_SOURCE MATERIAL_
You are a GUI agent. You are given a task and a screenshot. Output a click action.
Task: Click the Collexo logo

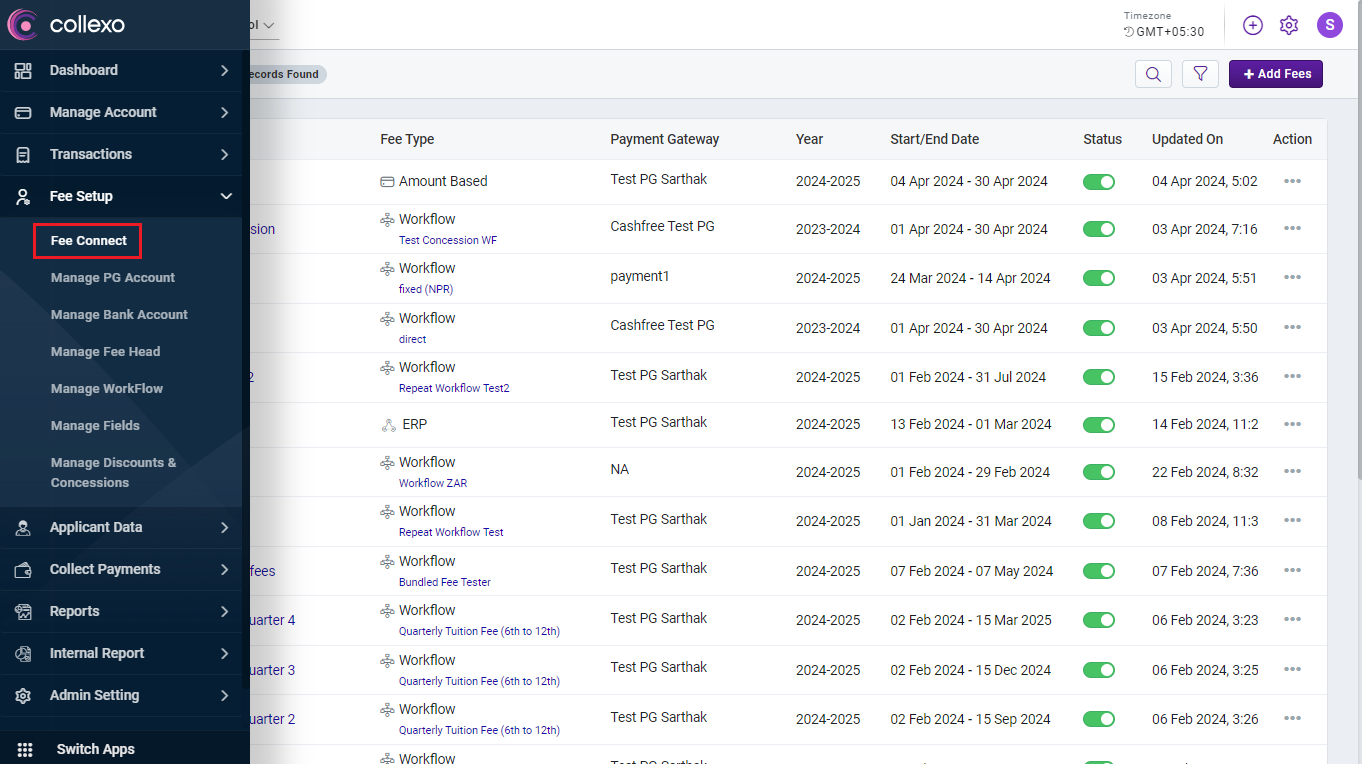tap(66, 25)
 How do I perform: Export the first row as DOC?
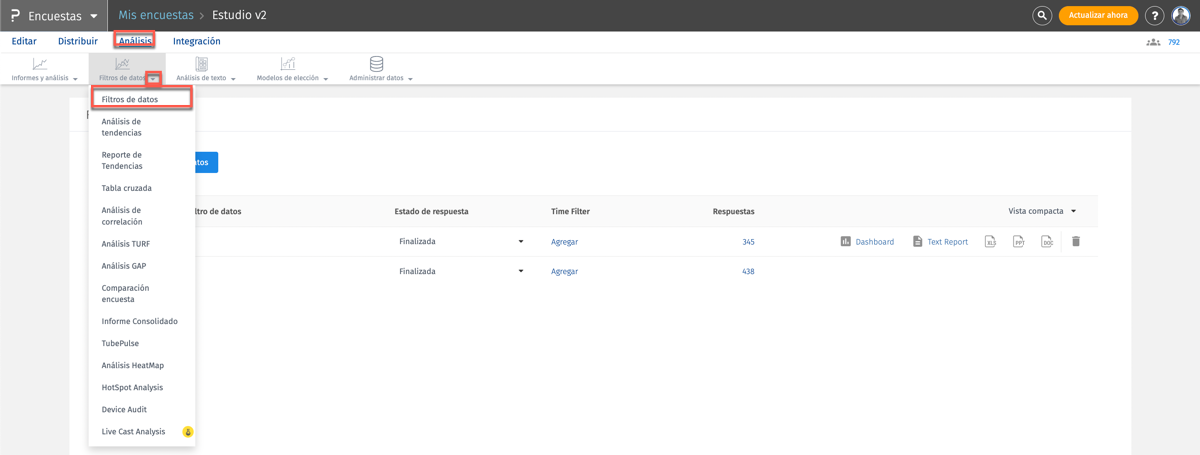(x=1046, y=242)
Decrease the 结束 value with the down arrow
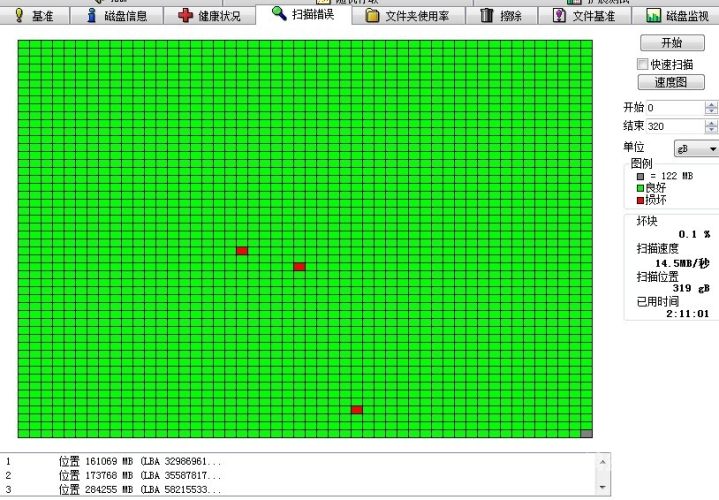This screenshot has height=500, width=719. (711, 130)
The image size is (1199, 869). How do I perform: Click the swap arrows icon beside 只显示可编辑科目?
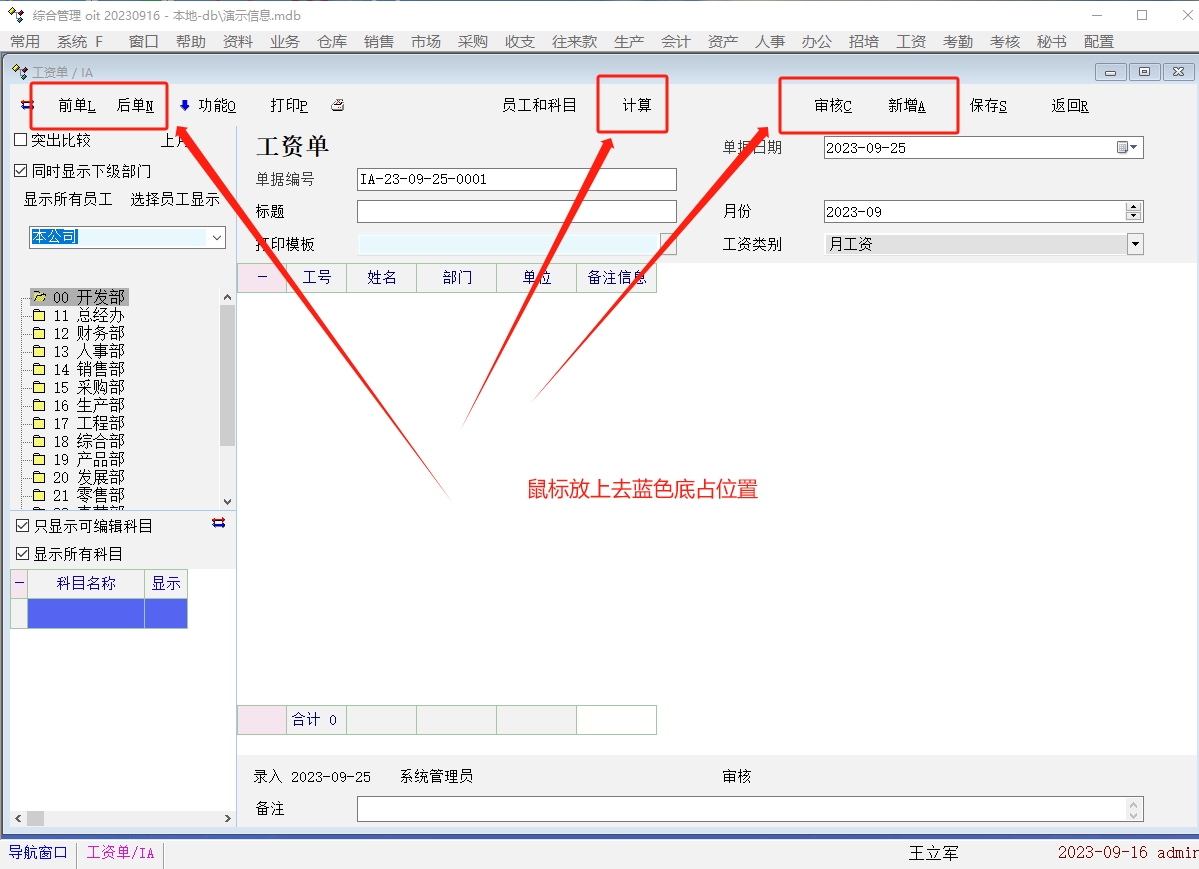[219, 523]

_WHAT NEEDS TO BE DONE_
Your answer must be the lines from the one holding "How do I perform: Export" through the final line of the records above, exactly as written and without any pictures.

_OUTPUT_
 How do I perform: Export the first row as DOC?
(x=1046, y=242)
Decrease the 结束 value with the down arrow
This screenshot has height=500, width=719. (711, 130)
The image size is (1199, 869). How do I perform: Click the swap arrows icon beside 只显示可编辑科目?
[219, 523]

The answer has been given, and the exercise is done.